The race to build AI applications has accelerated dramatically over the past two years, but many developers are discovering that attracting users is only part of the equation. As AI products become easier to create and more expensive to operate, attention is shifting toward a different challenge: building sustainable business models.
Velocity is betting that solving that problem requires a new layer of infrastructure. The startup announced that it has raised $27 million in seed funding to develop monetization and distribution technology for AI-native software. The round was led by NFX and Red Dot Capital Partners, with participation from Stardom Ventures, Corner Ventures, and Transcend.
Founded by Tal Shoham together with Amir Shaked and Nimrod Zuta, the company is led by executives whose backgrounds include more than a decade building monetization, advertising, and growth infrastructure at ironSource and Unity.
The Business Model Behind AI Is Still Evolving
The explosion of generative AI has produced a wave of applications spanning productivity, software development, creative tools, search, and consumer services. Yet despite widespread adoption, converting free users into paying customers remains difficult for many AI companies.
At the same time, operating costs continue to climb as users expect increasingly advanced responses and richer AI experiences. For many companies, subscription revenue alone has proven insufficient to offset growing inference expenses.
Velocity argues that this has led developers toward restrictive pricing strategies that may ultimately limit product growth. Prompt limits, feature restrictions, and early paywalls can reduce costs, but they may also discourage engagement before users fully experience a product’s value.
Instead, the company is advocating for an additional monetization model that allows AI applications to expand free usage while generating revenue through native advertising tied to user intent.
Building Around Conversations Instead of Cookies
Traditional digital advertising has long relied on historical browsing behavior and user profiles. Velocity believes AI applications present a fundamentally different environment.
Because users interact through natural language, conversations reveal what someone is trying to accomplish in real time. The company has built infrastructure that interprets multi-turn conversations, extracts structured intent, and introduces relevant recommendations within the AI experience itself.
According to CEO and co-founder Tal Shoham, this shift represents a broader change in how software will grow.
“AI is becoming the dominant interface for software, creating entirely new opportunities around monetization and distribution,” Shoham said. “We believe the biggest opportunity of the AI era will not only be building products, but also monetizing and distributing them. We’re building the infrastructure layer that helps solve both.”

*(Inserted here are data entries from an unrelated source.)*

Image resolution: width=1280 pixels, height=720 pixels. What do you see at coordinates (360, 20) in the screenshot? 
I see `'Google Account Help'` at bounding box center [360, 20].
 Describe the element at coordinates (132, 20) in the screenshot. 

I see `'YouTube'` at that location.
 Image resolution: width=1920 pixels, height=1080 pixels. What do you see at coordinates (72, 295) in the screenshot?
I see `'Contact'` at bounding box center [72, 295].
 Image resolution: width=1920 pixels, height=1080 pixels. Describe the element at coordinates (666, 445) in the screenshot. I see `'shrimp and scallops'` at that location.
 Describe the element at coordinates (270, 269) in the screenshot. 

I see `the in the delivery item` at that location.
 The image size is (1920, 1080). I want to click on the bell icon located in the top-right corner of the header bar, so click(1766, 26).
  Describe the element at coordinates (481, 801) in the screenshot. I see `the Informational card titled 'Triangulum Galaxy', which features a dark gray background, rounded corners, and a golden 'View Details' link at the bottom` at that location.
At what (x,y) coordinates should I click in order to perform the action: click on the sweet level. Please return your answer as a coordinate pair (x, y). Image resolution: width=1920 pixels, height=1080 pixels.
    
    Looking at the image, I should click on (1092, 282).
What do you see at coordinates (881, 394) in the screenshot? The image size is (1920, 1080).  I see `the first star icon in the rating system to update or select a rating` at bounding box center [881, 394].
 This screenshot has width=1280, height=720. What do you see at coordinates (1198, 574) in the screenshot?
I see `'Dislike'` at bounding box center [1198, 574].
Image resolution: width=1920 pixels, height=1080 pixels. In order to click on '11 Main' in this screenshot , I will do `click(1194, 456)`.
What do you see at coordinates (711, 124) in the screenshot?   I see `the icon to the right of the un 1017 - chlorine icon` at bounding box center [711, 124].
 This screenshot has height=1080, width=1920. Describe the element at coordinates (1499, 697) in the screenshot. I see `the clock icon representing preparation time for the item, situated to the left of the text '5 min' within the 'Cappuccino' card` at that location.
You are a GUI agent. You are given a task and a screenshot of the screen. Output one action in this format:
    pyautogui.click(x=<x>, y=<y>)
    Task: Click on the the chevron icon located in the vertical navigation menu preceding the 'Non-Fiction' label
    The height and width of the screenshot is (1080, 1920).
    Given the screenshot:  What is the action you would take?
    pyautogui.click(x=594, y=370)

Velocity says its platform combines three components: an AI-native advertising network for intent-driven placements, a mediation and auction system that maximizes revenue across demand sources, and a conversation intelligence layer that converts dialogue into structured, privacy-safe intent signals.
Shoham said maintaining the quality of the user experience remains a priority.
“AI monetization should feel native to the experience,” he said. “Users expect AI interactions to be useful, contextual, and trustworthy. Our goal is monetization, recommendations, and product discovery that enhance the experience rather than interrupt it.”
Early Customers Report Positive Results
The company says its technology has already been deployed by AI-native applications seeking to balance monetization with user growth.
Among those customers is Leadtech / MAU. Diego Díaz, CEO of the Subscription Division at Leadtech / MAU, said the company has been encouraged by both the product and the working relationship.
“Velocity has been a great partner to work with. The team is responsive, collaborative, and moves quickly,” Díaz said. “We’ve been impressed by both the product and the people behind it, and we’re excited about the opportunities ahead. We’re confident this partnership will lead to meaningful outcomes as we continue building together.”
Velocity also highlighted its work with AIBY’s Chaton application.
Artsiom Turavets, Lead Product Manager at AIBY (Chaton), said the partnership has produced “strong performance while maintaining a high-quality user experience,” adding that the company has seen “meaningful monetization outcomes alongside healthy engagement and retention metrics.” He also described Velocity as “a true partner” that consistently develops tailored solutions.
Investors See a Long-Term Opportunity
Investors participating in the round believe AI-native software will require new infrastructure designed specifically for growth.
Gigi Levy-Weiss, General Partner at NFX, said every major technology platform creates new infrastructure categories. He believes AI-native applications represent one of the largest emerging technology platforms and said Velocity is building “the growth infrastructure layer that enables that intent to drive monetization, distribution, and growth.”
Red Dot Capital Partners shares that view. Partner Atad Peled said AI-native applications are creating “a massive new opportunity around user intent” and pointed to the founding team’s experience building and scaling global software platforms as a differentiator.
For Velocity, the funding marks the next step in pursuing what it believes will become a defining layer of AI infrastructure. Shoham argues that every major computing era has been shaped by a dominant signal, concluding that, “We believe the AI era will be built around intent, and we’re building the growth infrastructure layer to monetize and distribute through it.”